The Phillies struggles haven't been limited to their futility at the plate. Yes, Brett Myers and Jon Lieber have started the season on a tear notching 5 of the clubs' 11 wins, but Vicente Padilla, Corey Lidle, Randy Wolf, and Tim Worrell have been directly responsible for 10 of Philadelphia's 13 losses in the month of April. When a pitching staff struggles, it is a reflection on two things. First and foremost it shows the ineptitude of the pitchers involved, and secondly, and perhaps most importantly, it is a direct correlation between the manager's ability to control the flow of the game and the result of the match up in question. There were at least three situations in which the Phillies held leads in the eighth inning, with one out and instead of going to Billy Wagner to get the final five outs of the game, Manuel chose to leave Worrell in the game to get bombed by opposing hitters. Yes, Larry Bowa's management of the pitching staff was questionable at times throughout his tenure, but at least the previous regime knew how to correctly execute the double-switch, something that has been Manuel's achilles heal to begin the 2005 season.

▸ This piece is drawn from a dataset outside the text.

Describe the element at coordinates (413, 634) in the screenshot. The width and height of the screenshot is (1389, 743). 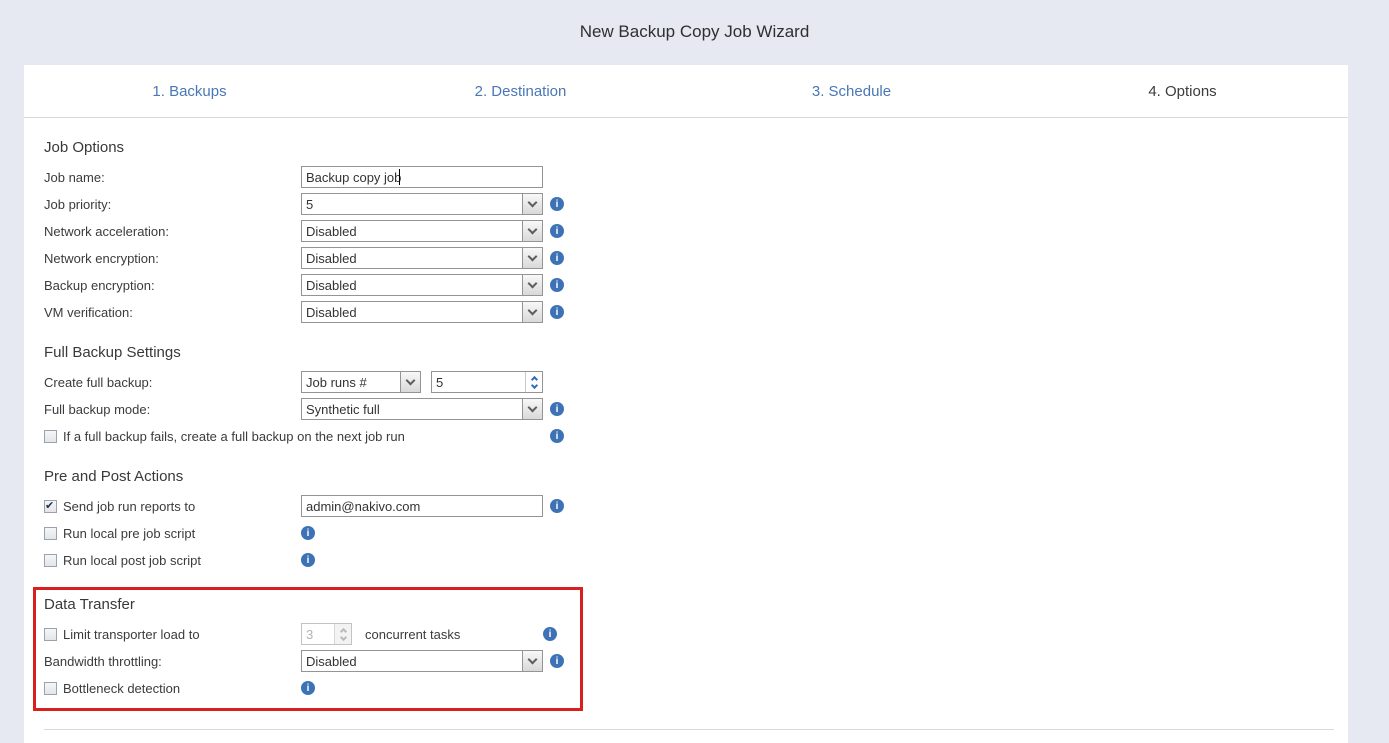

Between the Phillies futility at the plate and pitching that often leaves the game way out of reach before the sixth inning, this ballclub is destined for a long and disastrous summer. The indecisiveness of the manager to choose between playing the present and future second basemen and the veteran who should have been traded at the deadline last summer, who is managing to hit .270 when he's not complaining about his playing time, could prove to be the downfall of this club's success now and in the future. His ineptitude as a gameday manager puts Danny Ozark to shame. But the players are happy and that's apparently all that matters in Phillieville.

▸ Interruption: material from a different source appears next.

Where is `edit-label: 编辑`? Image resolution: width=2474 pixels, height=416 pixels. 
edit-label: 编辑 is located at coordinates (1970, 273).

In fairness, not all of the blame for yet another mediocre start for the losingest franchise in the history of professional sports can be blamed on Charlie Manuel. He simply is in over his head, and that is the responsibility of the man who hired him this past off season, general manager Ed Wade. Not only did Wade pass on signing a center fielder who truly could have been the difference maker in this lineup, and refused to trade for the starting pitcher who would have returned this rotation to respectability, but he also passed over the best managerial candidate to visit this city since Dallas Green.

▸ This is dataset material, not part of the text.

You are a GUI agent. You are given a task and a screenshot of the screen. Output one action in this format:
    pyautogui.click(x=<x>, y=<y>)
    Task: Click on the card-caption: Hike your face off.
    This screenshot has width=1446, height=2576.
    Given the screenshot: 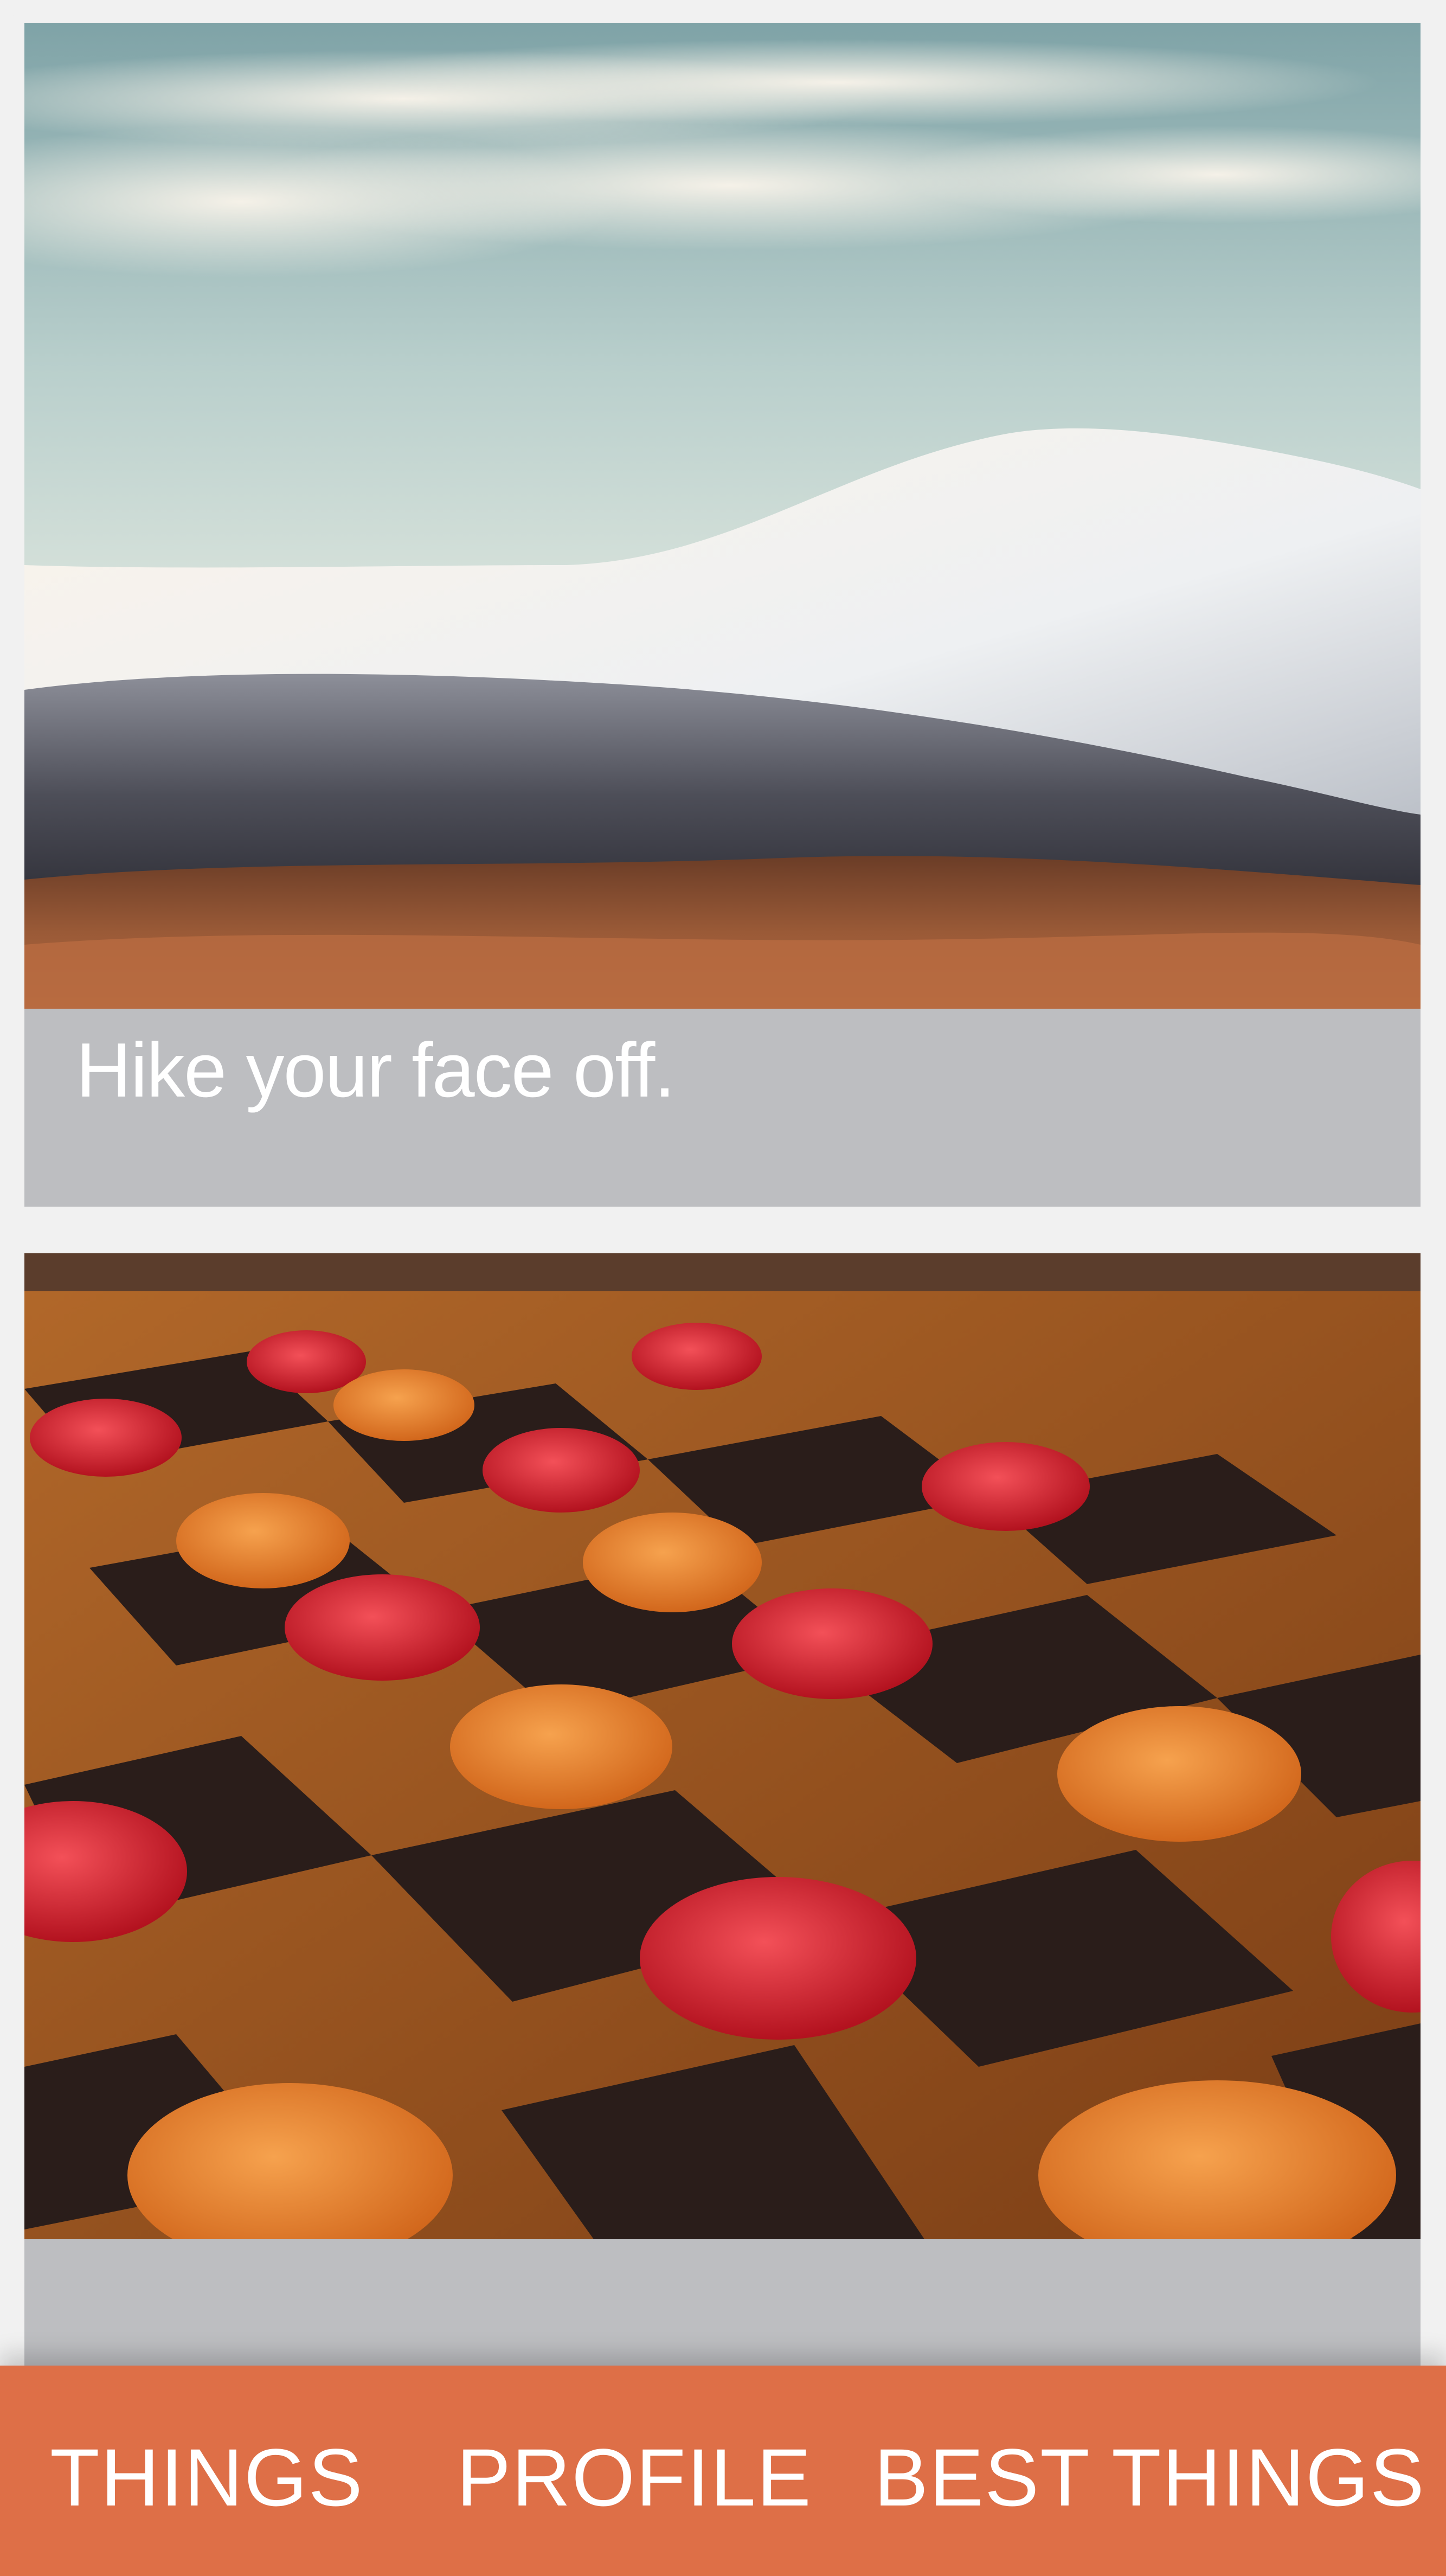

Jim Leyland practically got down on his knees and begged for the Phillies managerial position. Callers flooded the switchboards on Philadelphia sports radio offering to pick Leyland up at the airport and show him around town before dropping him off at his office at Citizens Bank Park. Yet Wade ignored Leyland's career achievements, including three division championships and the World Series ring he wears on his right ring finger that he earned during his 14 years as a manger. Instead, he opted for the mild mannered Manuel whose goal to do everything in his power to appease his players has been made loud and clear on numerous occasions this season. In essence Wade has allowed the inmates to run the asylum and sooner or later, Manuel, the underachieving veteran nucleus of this club and even Wade himself may find themselves being run right out of town. Then, and only then will Phillies faithful get to give that tour after all.